My girlfriend and I stood there first cutting the traditional birthday cake – the flour, sugar and egg variety – and then cutting another traditional birthday cake – the sweet rice and sugar variety, laughing and perhaps delighting in what had become of us over more than 20 years of friendship. Another friend quickly joined us to help pass out plates of cake and mujigae dduk, understanding without ever being asked that she, too, had joined us in friendship and cultural tradition.
We started out as young ladies – “ahgashi”. Two decades filled with some experience, wisdom and grace have changed us. We have become the “ahjumma” – the older women who were always by our mothers’ sides, laughing and helping them through every church and family function.
The ahjummas were always there to help cut the fruit, serve the tea and help maintain and direct the delicate balance between managed chaos and mayhem. They knew to help, knew how to cut the fruit and dduk, knew to send leftover dduk with guests and to encourage them to take some food home. The ahjummas always seemed to know when to do these things without being asked, and I remember their efficiency as well as their hearts. They did these things out of tradition and learned expectations as much as out of love and respect for their friends and families. They just knew when it was time.

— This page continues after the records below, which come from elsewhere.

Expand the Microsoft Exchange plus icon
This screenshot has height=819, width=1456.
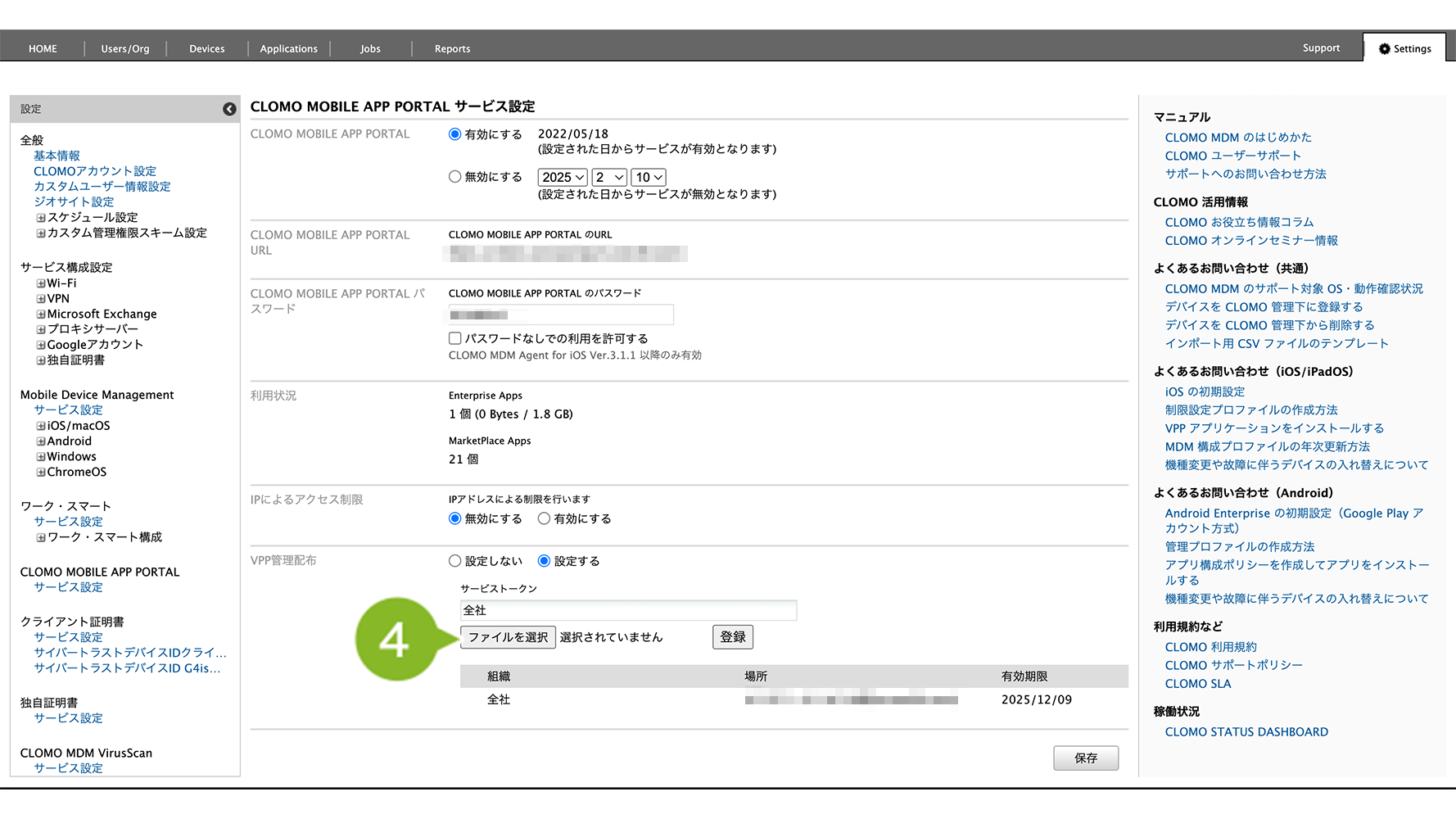[40, 314]
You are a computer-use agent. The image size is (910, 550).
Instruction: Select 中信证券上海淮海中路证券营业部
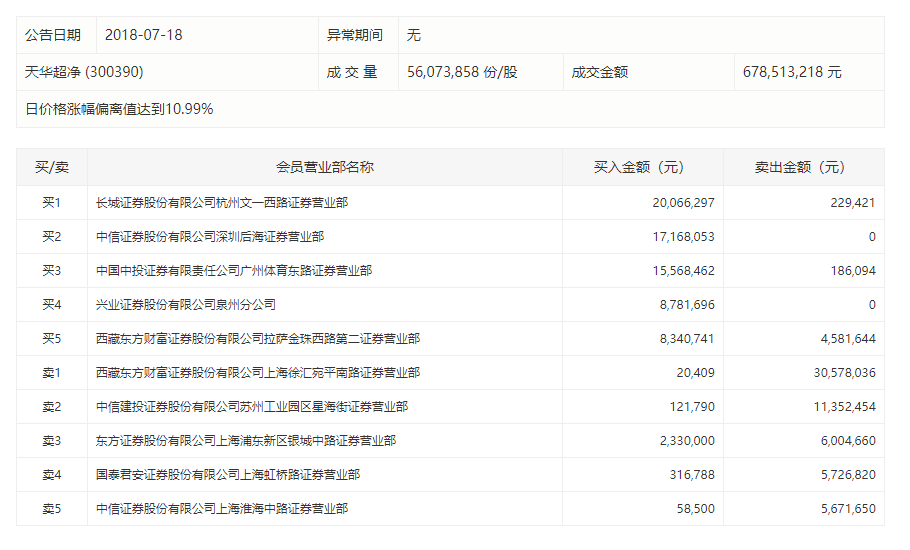coord(222,509)
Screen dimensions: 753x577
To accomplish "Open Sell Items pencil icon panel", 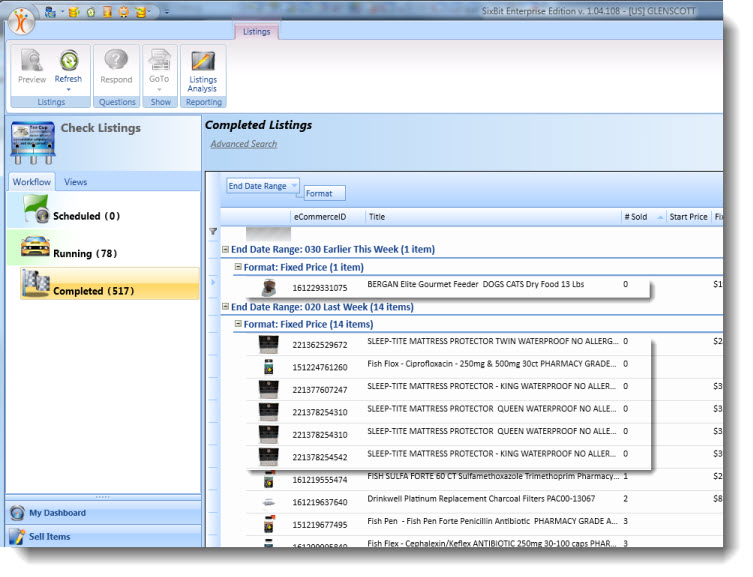I will pos(17,537).
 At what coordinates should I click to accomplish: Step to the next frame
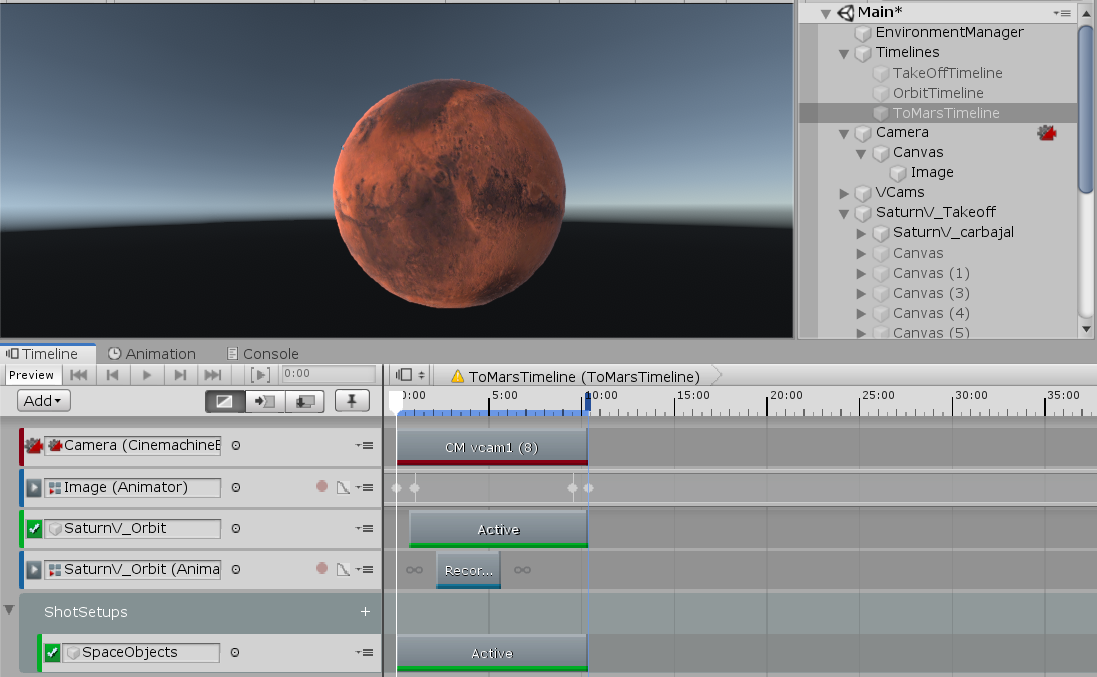(180, 375)
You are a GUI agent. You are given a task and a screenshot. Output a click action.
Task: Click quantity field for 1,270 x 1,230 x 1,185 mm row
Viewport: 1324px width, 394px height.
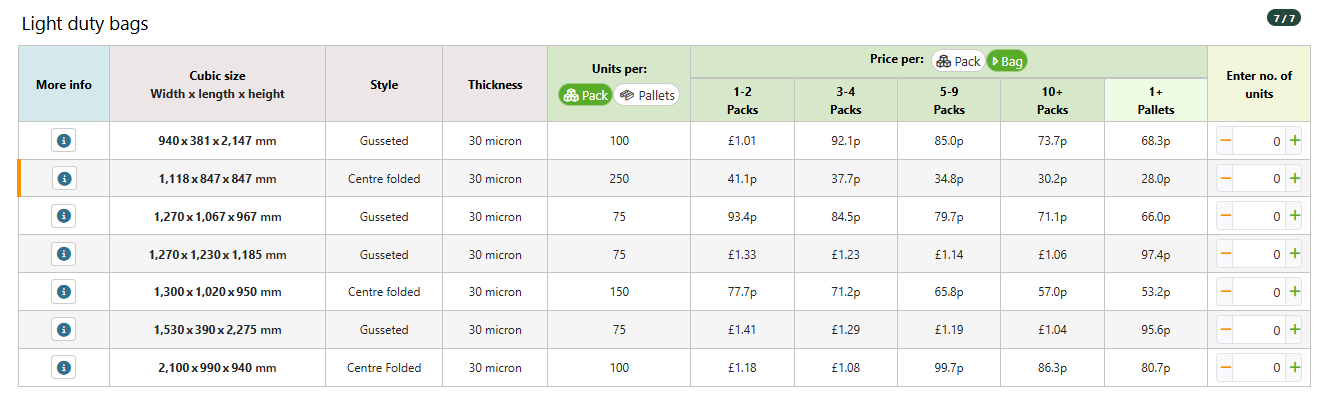tap(1260, 254)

And as my girlfriend and I stood with knives sticky with cake, frosting and sweetened rice we realized we knew, too. We knew that there were things in our Korean American upbringing that we had not carried on into our adulthood – things we found too Korean to be easily transferred to our American lives or too American to transfer into our Korean lives. We also knew that we would never be able to, or want to, shake the impulse to come to another girlfriend’s side. We knew that our friend needed not just girlfriends but ahjummas to step in and help her daughter’s “dol” (a child’s first birthday) move from the pasta and salad and Korean potstickers and braised short ribs to cake and dduk without a word.
My girlfriend and I stood there laughing and grateful because we knew whom we had become.